- Born: 1964 (age 61–62) United States
- Education: New York University
- Occupations: Film director, screenwriter

= Jeff Feuerzeig =

American film director and screenwriter

Jeff Feuerzeig (born 1964) is an American film director and screenwriter best known for The Devil and Daniel Johnston, his profile of cult musician and outsider artist Daniel Johnston, for which he was awarded the Directing prize for Documentary at the 2005 Sundance Film Festival and which was released theatrically in March 2006 by Sony Pictures Classics.

==History==
Feuerzeig grew up in Hazlet, New Jersey and the Morganville section of Marlboro Township. He came of age just in time to receive the full impact of the punk rock wave and its attendant do-it-yourself aesthetic, an influence that dominates his approach and subject matter to the present. He graduated with honors from Trenton State College in 1986 and immediately enrolled in New York University's six-month Intensive Filmmaking Program, where he studied under Thierry Pathé. He has spent 25 years directing commercials for a wide assortment of corporate clients, including IBM, Delta Air Lines and Budweiser.

GIVEN REQUEST 1:
Rewrite the records starting at the line containing "Given: Click the grid scrollbar down arrow" and ending at the line containing "Action: tap(837, 21)", replacing "bin folder" with "config folder" and leaving everything else unchanged.

RECORDS SUPPLIED:

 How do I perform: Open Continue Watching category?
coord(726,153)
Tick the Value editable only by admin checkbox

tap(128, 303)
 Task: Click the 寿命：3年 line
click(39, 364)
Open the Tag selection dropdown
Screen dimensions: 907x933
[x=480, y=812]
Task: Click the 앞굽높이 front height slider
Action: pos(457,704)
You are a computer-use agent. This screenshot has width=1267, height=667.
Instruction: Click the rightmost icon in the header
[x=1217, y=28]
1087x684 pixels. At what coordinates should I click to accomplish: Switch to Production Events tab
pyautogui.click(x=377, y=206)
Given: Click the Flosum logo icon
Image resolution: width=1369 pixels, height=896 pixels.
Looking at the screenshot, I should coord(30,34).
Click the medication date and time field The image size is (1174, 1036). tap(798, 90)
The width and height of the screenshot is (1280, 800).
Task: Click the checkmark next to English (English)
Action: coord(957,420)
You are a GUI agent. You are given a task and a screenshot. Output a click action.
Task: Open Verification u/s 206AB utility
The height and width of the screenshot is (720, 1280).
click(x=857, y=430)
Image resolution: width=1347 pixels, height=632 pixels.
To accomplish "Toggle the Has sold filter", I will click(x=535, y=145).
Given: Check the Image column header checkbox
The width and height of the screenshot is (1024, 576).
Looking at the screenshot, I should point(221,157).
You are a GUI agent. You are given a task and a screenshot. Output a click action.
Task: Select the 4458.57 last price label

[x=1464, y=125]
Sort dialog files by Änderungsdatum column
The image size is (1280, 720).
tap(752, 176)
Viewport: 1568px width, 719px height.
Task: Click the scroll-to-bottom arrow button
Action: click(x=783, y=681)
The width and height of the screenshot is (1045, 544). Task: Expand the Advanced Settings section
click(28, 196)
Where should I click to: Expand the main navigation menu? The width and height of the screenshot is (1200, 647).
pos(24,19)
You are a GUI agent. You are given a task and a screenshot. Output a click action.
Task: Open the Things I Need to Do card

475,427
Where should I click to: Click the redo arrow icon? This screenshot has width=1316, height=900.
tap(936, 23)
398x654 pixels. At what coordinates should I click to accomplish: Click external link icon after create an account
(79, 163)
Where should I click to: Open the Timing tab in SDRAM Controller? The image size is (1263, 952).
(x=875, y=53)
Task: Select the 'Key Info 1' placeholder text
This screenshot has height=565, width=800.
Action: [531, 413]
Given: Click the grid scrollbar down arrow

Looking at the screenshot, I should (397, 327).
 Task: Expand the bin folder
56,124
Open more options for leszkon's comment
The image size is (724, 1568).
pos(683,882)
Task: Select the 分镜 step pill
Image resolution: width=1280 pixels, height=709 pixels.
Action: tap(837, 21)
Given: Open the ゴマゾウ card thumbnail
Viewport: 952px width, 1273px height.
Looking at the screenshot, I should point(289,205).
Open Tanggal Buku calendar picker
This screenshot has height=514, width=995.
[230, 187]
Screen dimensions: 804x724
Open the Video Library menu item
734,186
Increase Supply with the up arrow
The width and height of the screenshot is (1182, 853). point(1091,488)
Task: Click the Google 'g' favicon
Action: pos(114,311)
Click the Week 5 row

GIVEN REQUEST 2:
Answer these questions from the Jeff Feuerzeig biography:
(a) Which company released The Devil and Daniel Johnston theatrically in March 2006?
(b) In what year did Feuerzeig graduate from Trenton State College?
(c) Which university is listed under his education?

FINAL ANSWER 1:
Given: Click the grid scrollbar down arrow

Looking at the screenshot, I should (397, 327).
 Task: Expand the config folder
56,124
Open more options for leszkon's comment
The image size is (724, 1568).
pos(683,882)
Task: Select the 分镜 step pill
Image resolution: width=1280 pixels, height=709 pixels.
Action: tap(837, 21)

FINAL ANSWER 2:
(a) Sony Pictures Classics
(b) 1986
(c) New York University